Подтянувшись к набережной, они вымахивают на сушу, цепляясь за железные скобы лесенки, что держатся за старый камень проржавевшими болтами — каждый уже замарал стену внизу влажным охряным веером. На жакете Маргериты затряслась розовая гардения. Это не от ветра. Грета твердит:
— Мне надо посмотреть…
Старики опираются на поручни, курят трубки, разглядывают ее или же озирают реку. Одеты в серое — широченные штаны, широкополые шляпы со скругленными тульями. На рыночной площади все деловито и аккуратно, поблескивают трамвайные рельсы — ее, судя по запаху, недавно окатывали из шланга. По руинам цветом своим растеклась сирень — ее избыток жизни окровянил битый камень и кирпич.

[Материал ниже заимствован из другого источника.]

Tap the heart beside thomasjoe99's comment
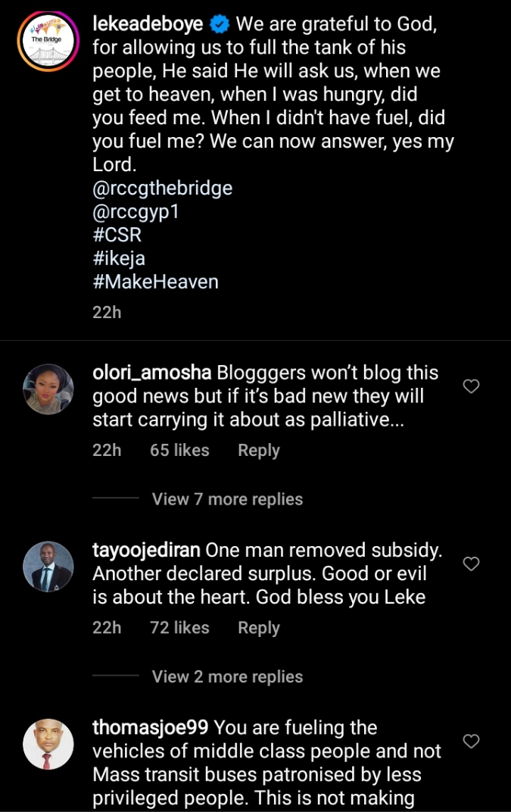 click(471, 742)
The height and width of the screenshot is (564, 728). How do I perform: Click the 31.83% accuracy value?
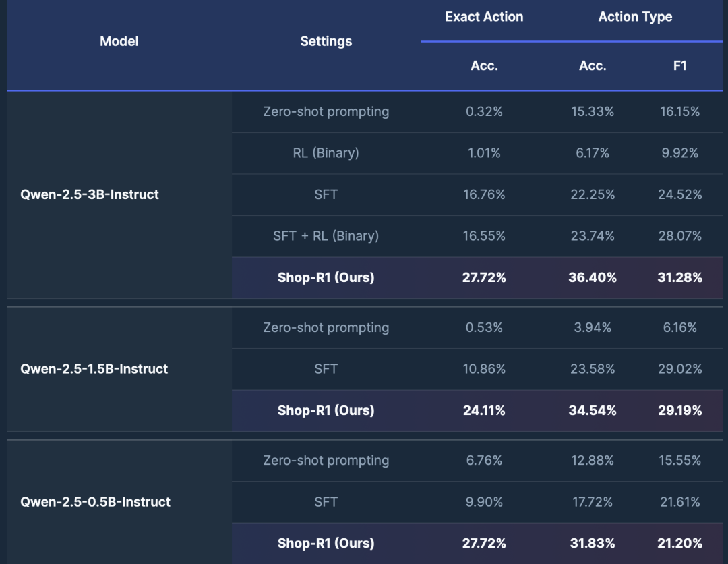(x=593, y=543)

Кроме нескольких фигур в черном, что греются на солнышке, сам Курорт безлюден. Маргерита уже на измене — ничем не лучше Берлина. Ленитроп тащится следом в своей экипировке Ракетмена, как бы с бременем на плечах. С одной стороны Sprudelhof[276] ограничен аркадой песочных оттенков: песчаные колонны и бурые тени. Полоска перед входом засажена кипарисами. В массивных каменных чашах подскакивают фонтаны: струи высотой 20 футов, тени их на гладких плитах двора густы и нервны.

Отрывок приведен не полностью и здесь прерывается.